The Artist’s Book itself began its life as part of my response to the death of my parents and, in particular, to losing my mother at the start of the first lockdown of the Covid-19 pandemic, in March 2020. The words and feeling of Poem 449 by Emily Dickinson also played a significant role as part of the earliest inspiration for the book. I am filmed wearing my mother’s wedding ring, slowly turning the pages of the book in response to the mood evoked by the music.
Wee Wire Head (2020)
This is a 3D portrait made using bonsai floristry wire by one of my students Jeanne, of her classmate, Cindy. It seems to have effectively summed up everything that is wonderful about an amazing programme that is offered by Leith School of Art to High School pupils in Edinburgh and taught be me. The School’s Outreach Programme affords to a selected group of talented but disadvantaged young people a unique opportunity to gain new skills and confidence with which to progress towards a future in the creative arts and beyond their existing aspirations.
https://www.leithschoolofart.co.uk
Artist: Jeanne Magloire, Leith Academy, Edinburgh
Music:“Safran” by Tomáš Liška on “Invisible Faces” (Animal Music, 2017). Musicians: Tomáš Liška, David Dorůžka, Nikola Zarič, Efe Turumtay, Kamil Slezák.
LeithLate Virtual Studio Tour (2020)
Brigid Collins invites us into her studio at Albion Business Centre, Edinburgh as part of LeithLate Virtual Tours, launched in Summer 2020.
Artist: Brigid Collins
Music: “Questions” by Tomáš Liška on “Invisible Faces” (Animal Music, 2017)
https://www.tomasliskka.com
LeithLate Virtual Tours were made in collaboration with the Culture & Community Mapping Project, with funding from Data Driven Innovation and Edinburgh Futures Institute at the University of Edinburgh.
Art at Stirling University (2014)
In this short film I am interviewed by filmmaker Don Coutts for the Art Collection at Stirling University, about one of four pieces of mine held in their collection, a painting titled “And listing deep…”, inspired by “The Bower” by Kathleen Jamie (in “The Tree House”, Picador 2004) who, at that time, held the Chair of Creative Writing at the university and whose work was then being celebrated in an exhibition in The Pathfoot Gallery at the university . Answering questions about this painting leads me to talk about wider concerns in my work.
Film by Don Coutts and Emma Dove with music by Colin Steele.
https://stir.ac.uk/artcollection
Hush (2010)
An experimental film piece, made by artist, Brigid Collins, in collaboration with artist film-maker, Graeme Gerard Halliday and sound artist, Pete Nixon and inspired by a poem, “Casting and Gathering”, by Seamus Heaney, in “Seeing Things” (Faber and Faber, 1991).

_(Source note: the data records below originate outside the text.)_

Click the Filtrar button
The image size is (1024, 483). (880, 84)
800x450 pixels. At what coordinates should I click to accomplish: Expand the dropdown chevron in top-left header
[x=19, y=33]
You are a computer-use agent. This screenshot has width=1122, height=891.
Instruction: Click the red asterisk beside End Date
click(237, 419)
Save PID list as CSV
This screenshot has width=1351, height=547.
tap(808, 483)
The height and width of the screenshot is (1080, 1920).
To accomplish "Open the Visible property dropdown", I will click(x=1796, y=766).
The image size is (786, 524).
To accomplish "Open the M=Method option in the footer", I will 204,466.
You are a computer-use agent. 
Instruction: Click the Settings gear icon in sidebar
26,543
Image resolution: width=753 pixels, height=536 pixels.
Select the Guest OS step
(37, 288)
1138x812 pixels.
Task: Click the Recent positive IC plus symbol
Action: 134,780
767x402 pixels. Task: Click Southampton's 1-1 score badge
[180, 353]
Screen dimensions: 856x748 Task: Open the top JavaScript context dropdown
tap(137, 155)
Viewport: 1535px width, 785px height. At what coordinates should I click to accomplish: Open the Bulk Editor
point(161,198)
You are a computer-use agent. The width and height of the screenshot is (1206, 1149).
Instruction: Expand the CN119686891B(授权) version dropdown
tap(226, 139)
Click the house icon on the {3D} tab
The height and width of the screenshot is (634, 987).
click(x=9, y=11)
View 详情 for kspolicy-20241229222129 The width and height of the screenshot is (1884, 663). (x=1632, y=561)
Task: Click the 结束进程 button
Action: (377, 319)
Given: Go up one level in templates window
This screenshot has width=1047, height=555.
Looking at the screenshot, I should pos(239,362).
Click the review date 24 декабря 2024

Premiered at The StAnza International Poetry Festival, in St. Andrews, Scotland (2010), as part of an exhibition of work by Brigid Collins, “Threshold Markings: ‘Poem-Houses’ and Other Forms”, the film is concerned with aspects of the creative process – those personal to Collins and, also, universal – and how these appear to be made to move, so gracefully, from a place of contradiction towards a sense of resolution, within the imagery and language of the poem.